Figures 9(e)-(h) show the corresponding measured water surfaces at L_p = 17 cm using the laser-sheet imaging technique. Measurements (lines) give good agreement with the snapshots. The robust Loess method easily discards the outliers marked in the circle (e.g., those in Figure 9(e)). These comparisons suggest that the laser-sheet image technique is appropriate to obtain oscillating water surface profile of a free overfall flow. The measured oscillating water surface indicated several interesting features. For skimming flow condition, Figure 9(e) shows a smooth profile from the drop until x = 12 cm, near the sill. Ripples appeared at the downstream end. As the nappe fell, the profile shows a semicircle-like concave profile forming in the plunge pool, as Figure 9(f) illustrates. Moreover, the water surface profile stage near the vertical wall of the sill remained uneven. Figure 9(g) shows a clear border at x = 5 cm, that is, the position of falling jet impinged on the water. However, at this moment, the surge coming from the sill mixed with the sliding jet. In contrast, Figure 9(d) clearly shows the nappe flow condition. The corresponding measured water surface (Figure 9(h)) also clearly reveals the falling jet (x =

0 - 7 cm), re-circulating region (x = 7 - 12 cm) and hydraulic jump (x = 12 - 24 cm) induced by the sliding jet flow along the vertical sill wall. These observations indicate that the hydraulic jump is more apparent in the nappe flow condition of the periodic oscillatory flow.
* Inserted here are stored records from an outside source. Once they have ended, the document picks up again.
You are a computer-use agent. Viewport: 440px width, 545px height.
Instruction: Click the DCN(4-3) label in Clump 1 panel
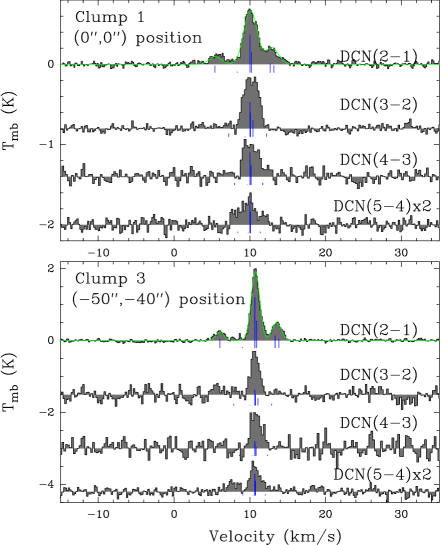(x=379, y=160)
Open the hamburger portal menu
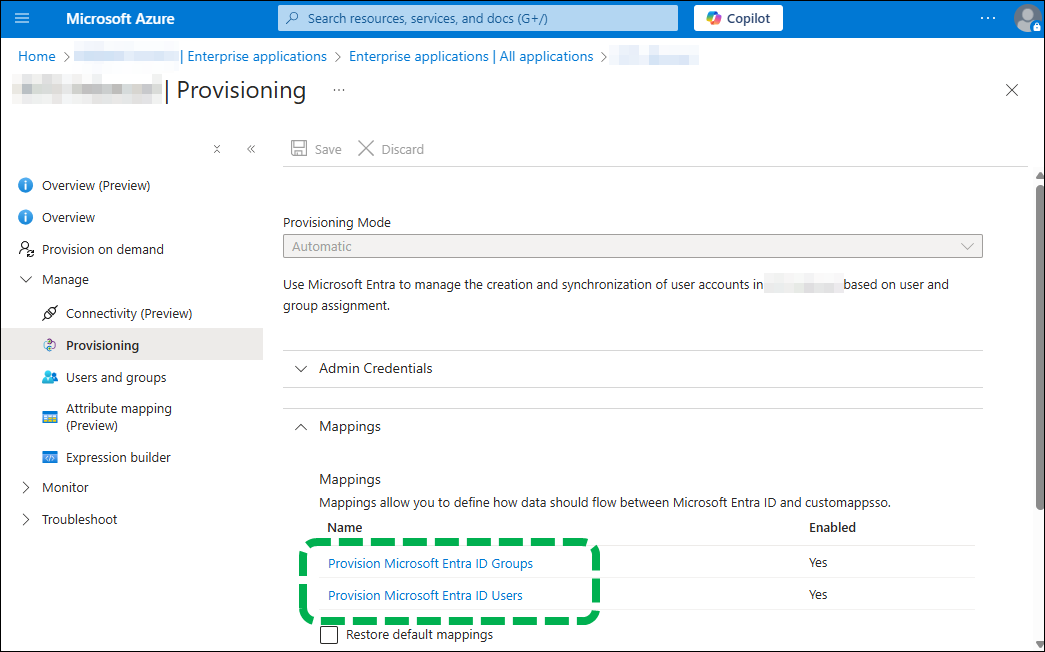This screenshot has height=652, width=1045. click(23, 18)
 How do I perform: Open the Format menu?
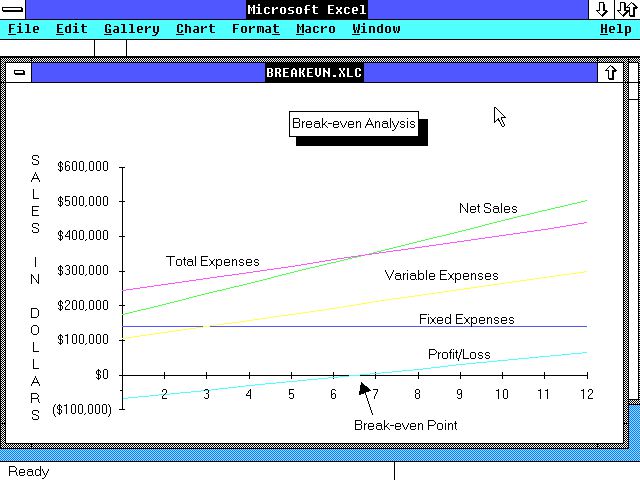pos(256,29)
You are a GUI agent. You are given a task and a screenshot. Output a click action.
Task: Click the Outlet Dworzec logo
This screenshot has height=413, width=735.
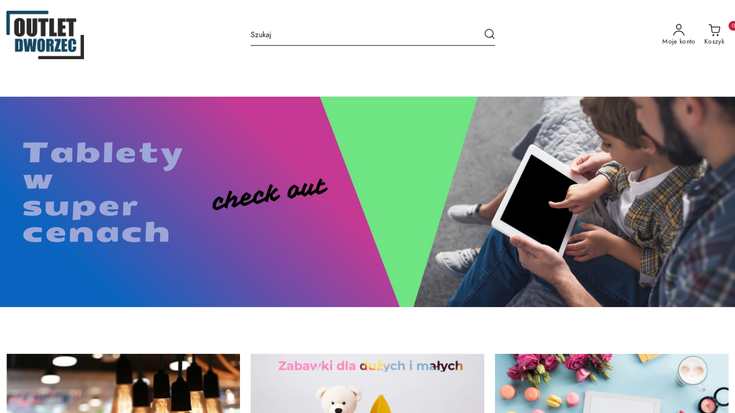(x=45, y=35)
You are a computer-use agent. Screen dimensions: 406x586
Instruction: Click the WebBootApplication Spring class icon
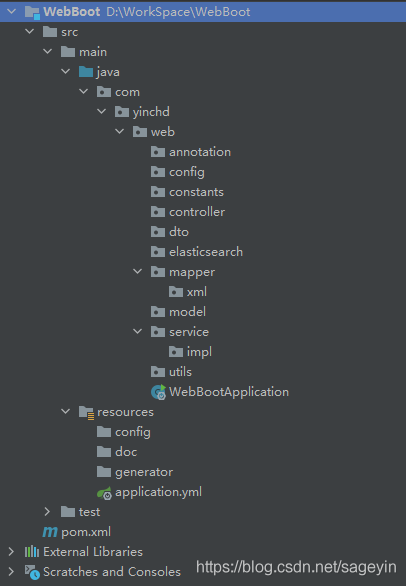click(x=158, y=392)
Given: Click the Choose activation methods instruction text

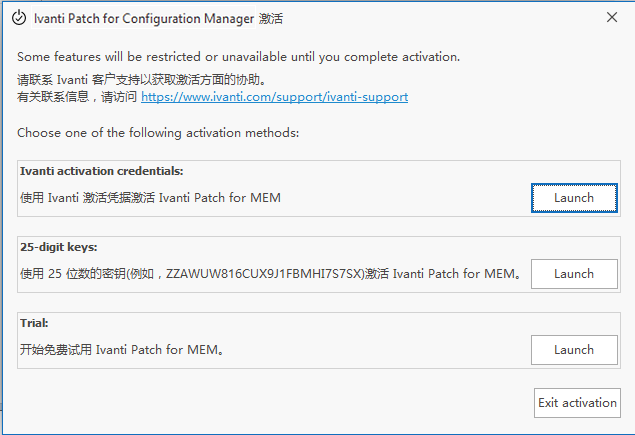Looking at the screenshot, I should 158,133.
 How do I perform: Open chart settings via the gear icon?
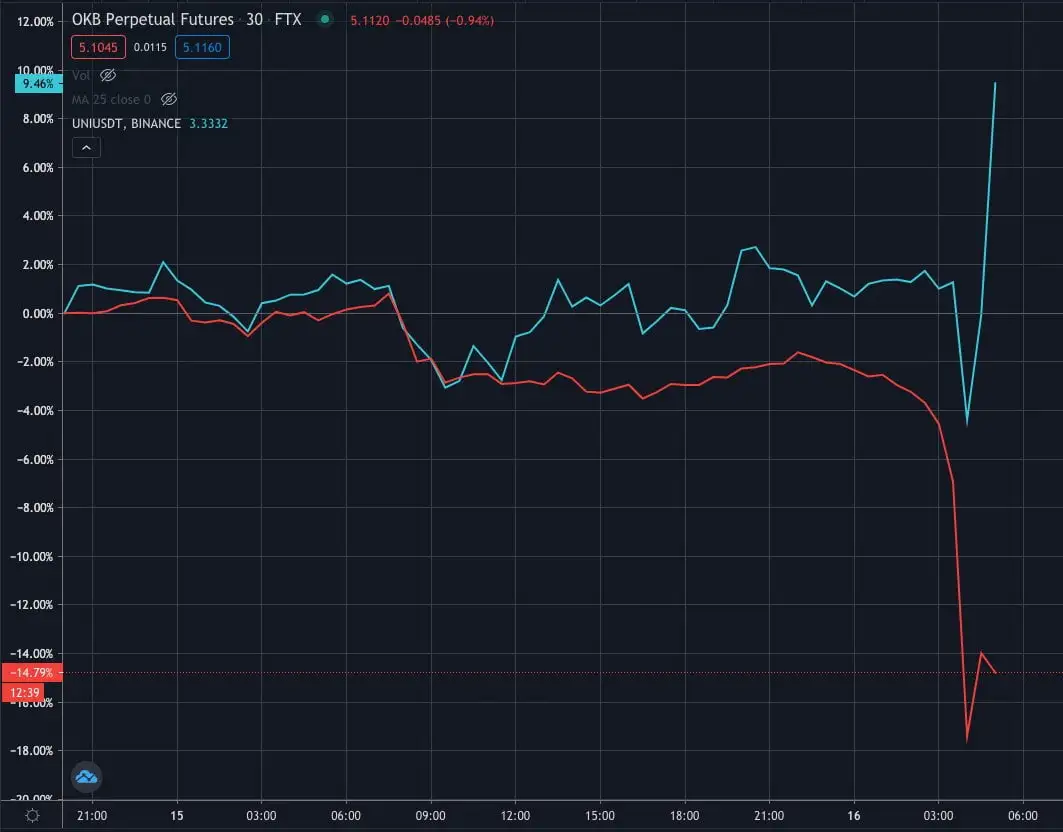(x=32, y=816)
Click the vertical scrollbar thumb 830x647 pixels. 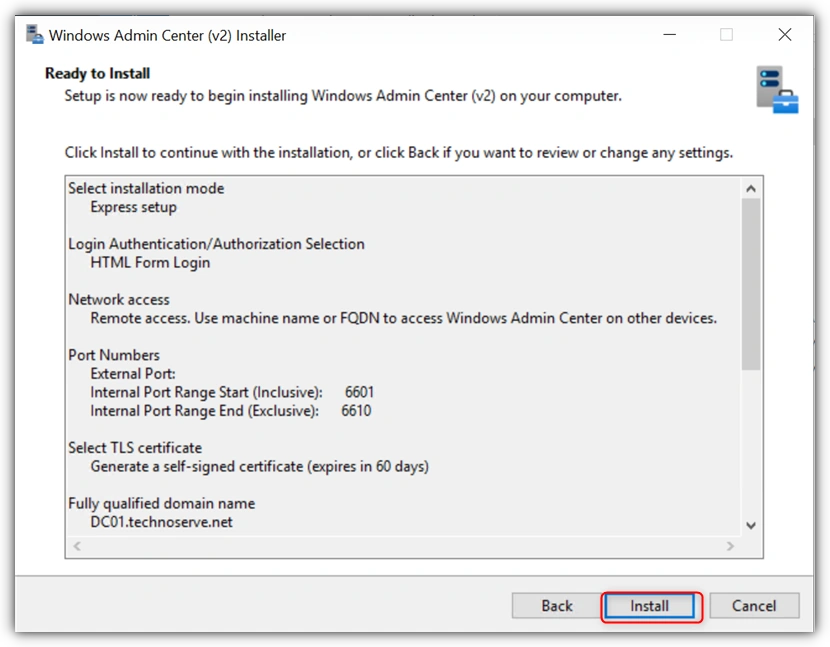point(751,284)
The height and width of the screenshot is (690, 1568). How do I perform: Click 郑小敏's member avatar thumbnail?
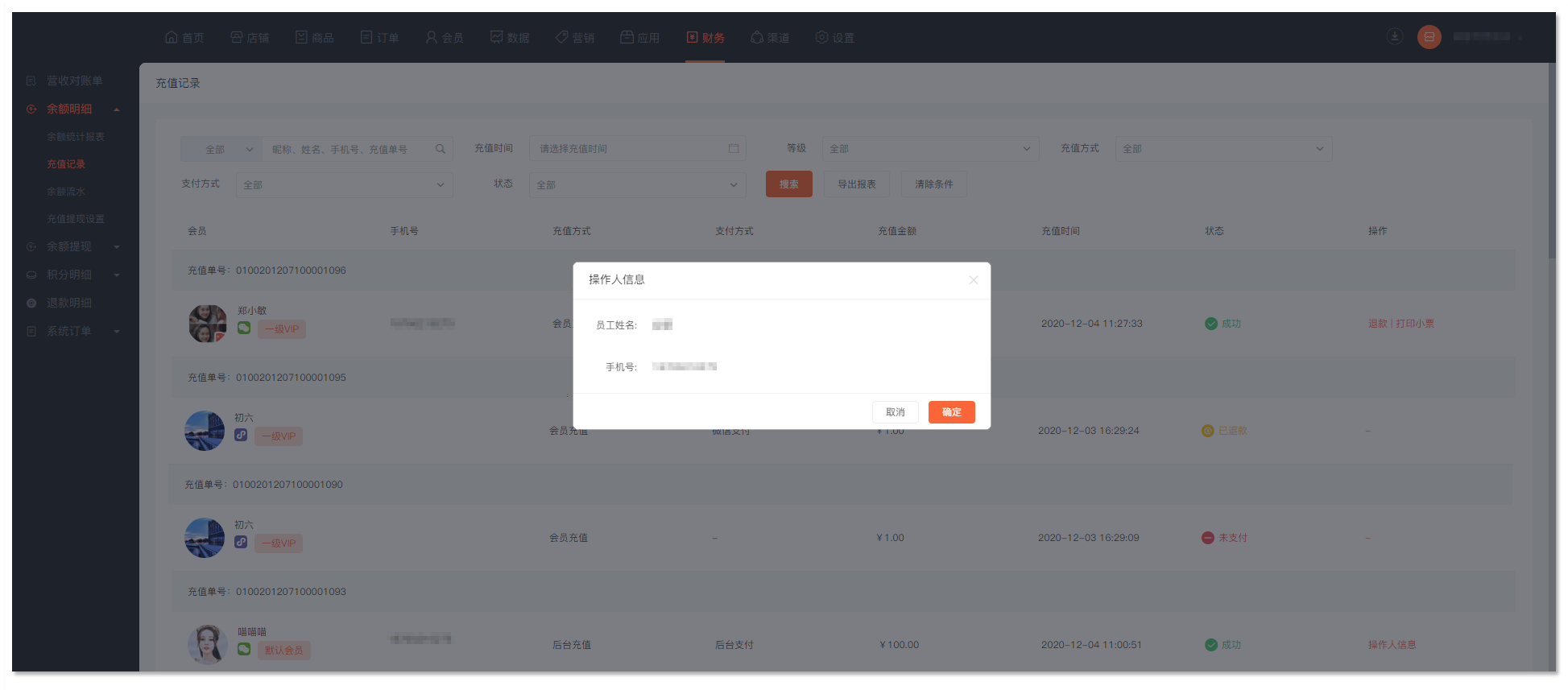207,324
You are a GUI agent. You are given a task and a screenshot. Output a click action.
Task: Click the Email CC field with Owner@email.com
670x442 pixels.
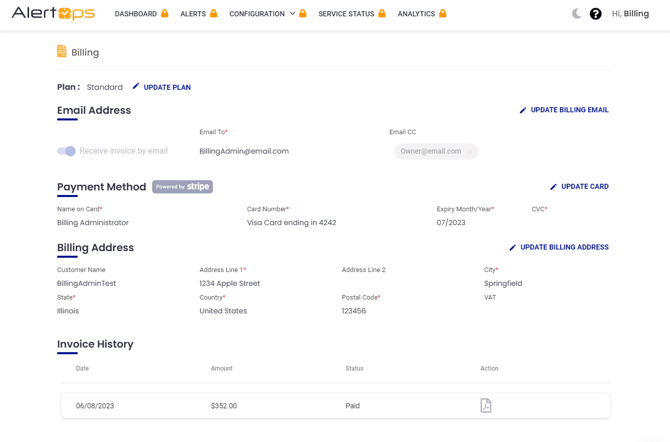(435, 151)
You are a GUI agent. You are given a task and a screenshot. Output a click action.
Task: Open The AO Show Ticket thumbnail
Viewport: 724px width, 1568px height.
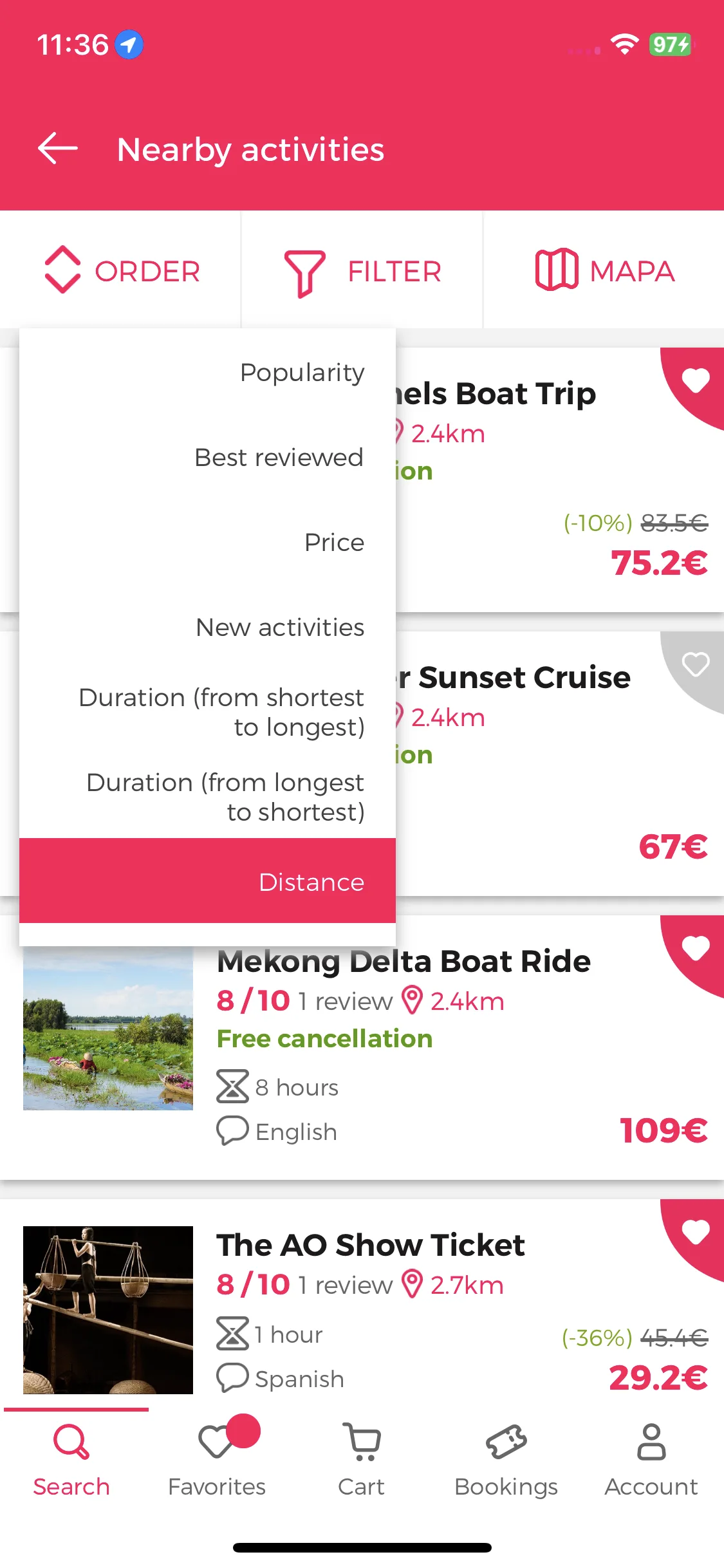pyautogui.click(x=108, y=1310)
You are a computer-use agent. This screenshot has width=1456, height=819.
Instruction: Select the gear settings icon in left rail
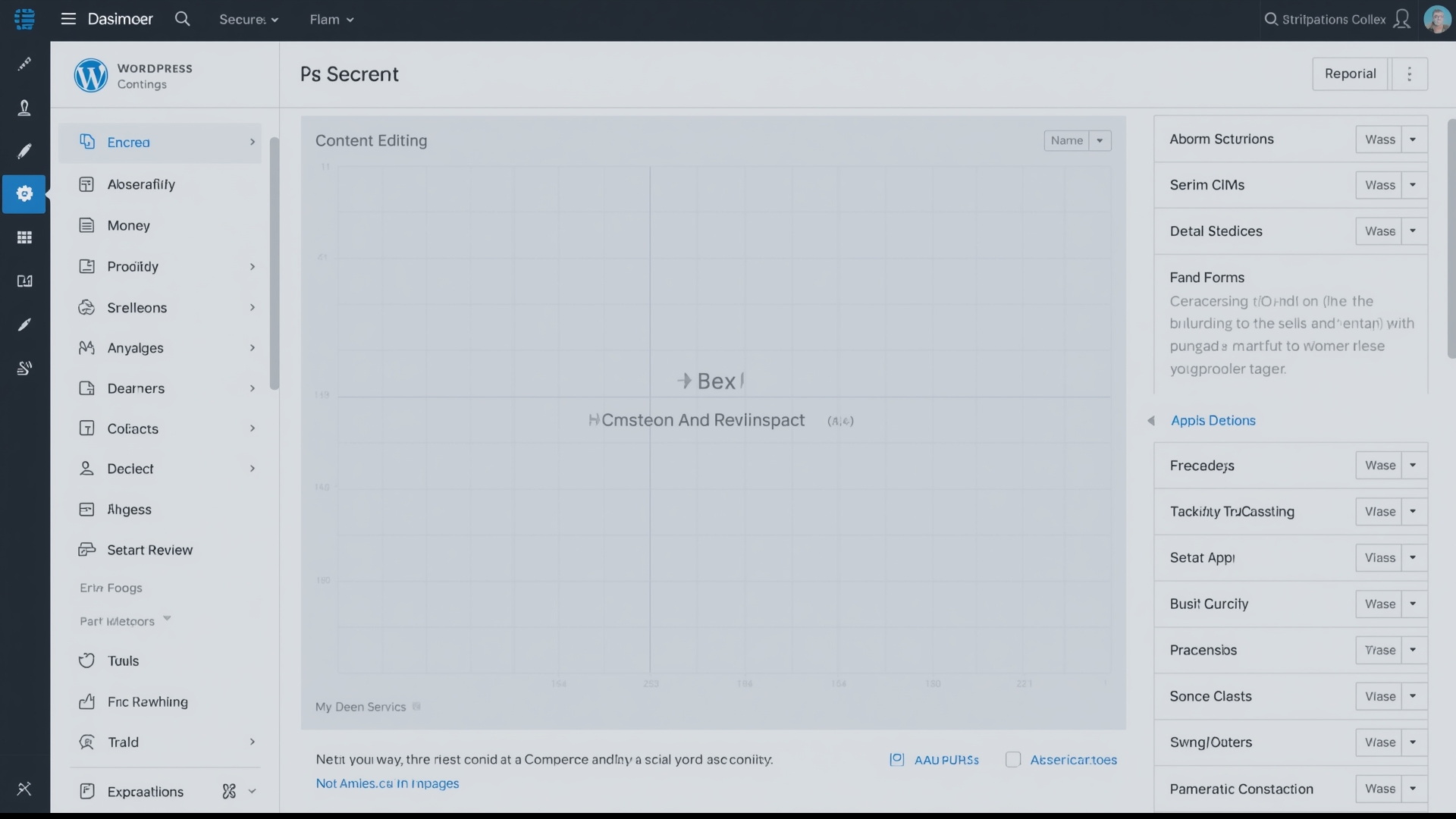pos(24,194)
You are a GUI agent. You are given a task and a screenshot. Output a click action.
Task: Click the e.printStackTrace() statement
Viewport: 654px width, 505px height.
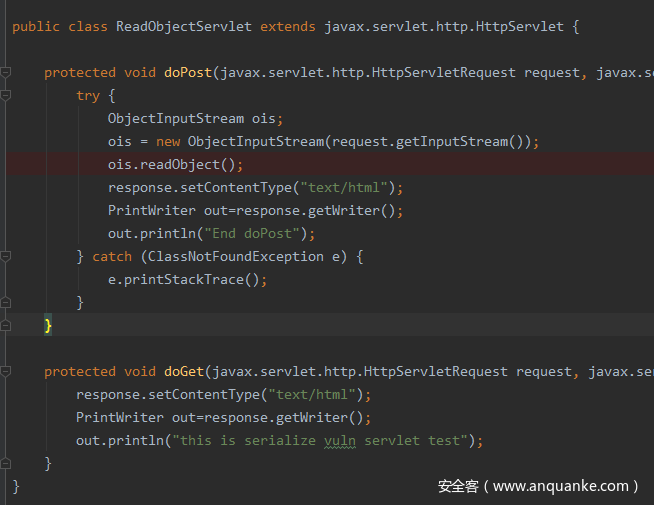(187, 280)
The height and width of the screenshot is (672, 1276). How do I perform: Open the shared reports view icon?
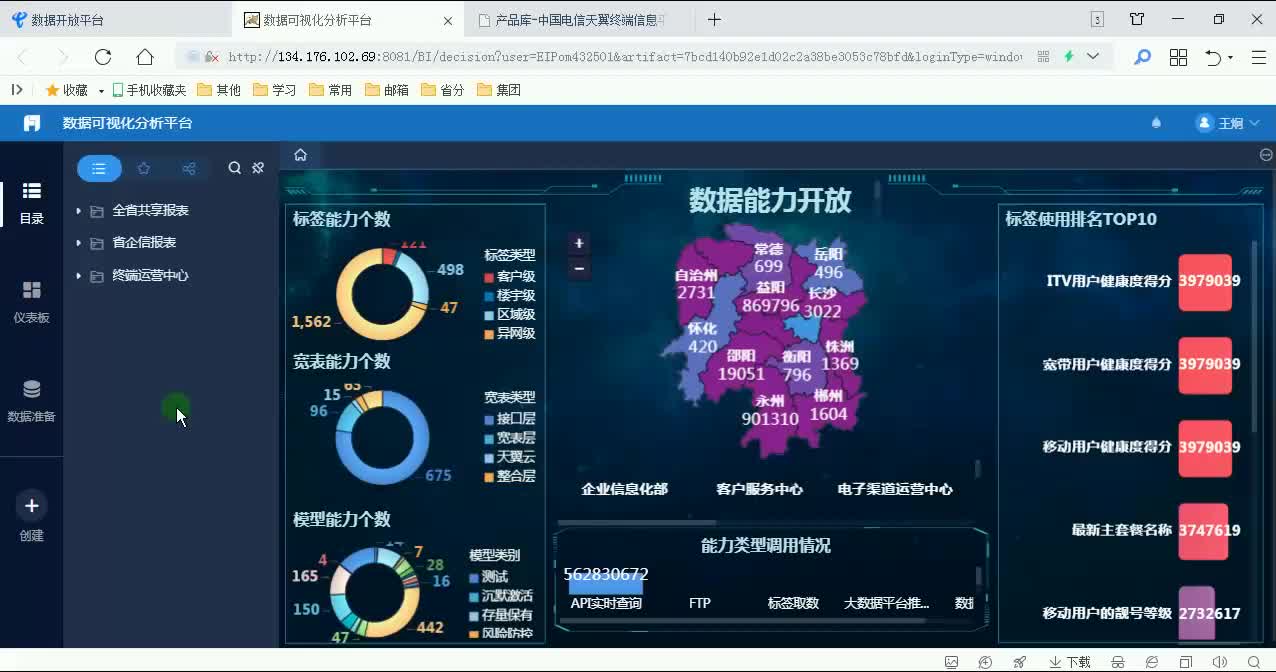click(188, 168)
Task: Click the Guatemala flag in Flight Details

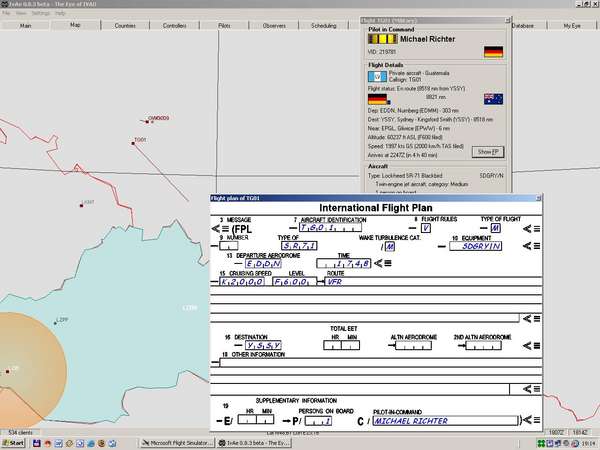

Figure 10 shows the detailed spatial and temporal variations in the measured water surface for L_p = 17 cm. This figure gave results of one measurement due to dynamic flow patterns. The water surfaces piled up from the

bottom to the top of the figure staggered at time intervals of 0.1 sec. The duration t = 3.4 - 7.4 seconds cover one cycle of variation. The water surface shows a skimming flow condition at t = 3.4 sec, and the fluent water surfaces from the drop indicate a sliding jet. In this figure, the nappe falls as time progresses. The concave slope in the plunge pool and hydraulic jump around the downstream vertical sill become apparent. Both of these features moved upstream, as indicated by t = 3.4 - 4.2 sec. The minimum water stage in the plunge pool occurred at t = 4.0 sec. Beyond this point, the water surface gradually becomes relatively flat, both in the plunge pool and around the vertical sill, due to the submergence of the nappe by the upstream moving hydraulic jump from t = 4.0 - 4.6 sec. In the meantime, the nappe flow condition continued to develop. During t = 4.7 - 6.1 sec, the hydraulic jump around the vertical sill formed again. At this stage, the flow exhibited nappe flow conditions. After t = 6.1 sec, the falling jet began to stretch downstream. The original hydraulic jump around the sill migrated downstream and the water surface turned flat until t = 6.8 sec, completing a full cycle of periodic oscillatory flow. In summary, these observations suggest that the composition of water surfaces in the plunge pool and around the vertical sill clearly reveals the development between skimming and nappe flow conditions. In addition, the time interval is nearly 0.9 sec (t = 3.4 - 4.3 sec) for skimming flow condition in a cycle. On the other hand, the remaining time 2.5 sec, nappe flow condition is exhibited. This suggests that at L_p = 17 cm, the skimming flow condition is maintained for a rather short time.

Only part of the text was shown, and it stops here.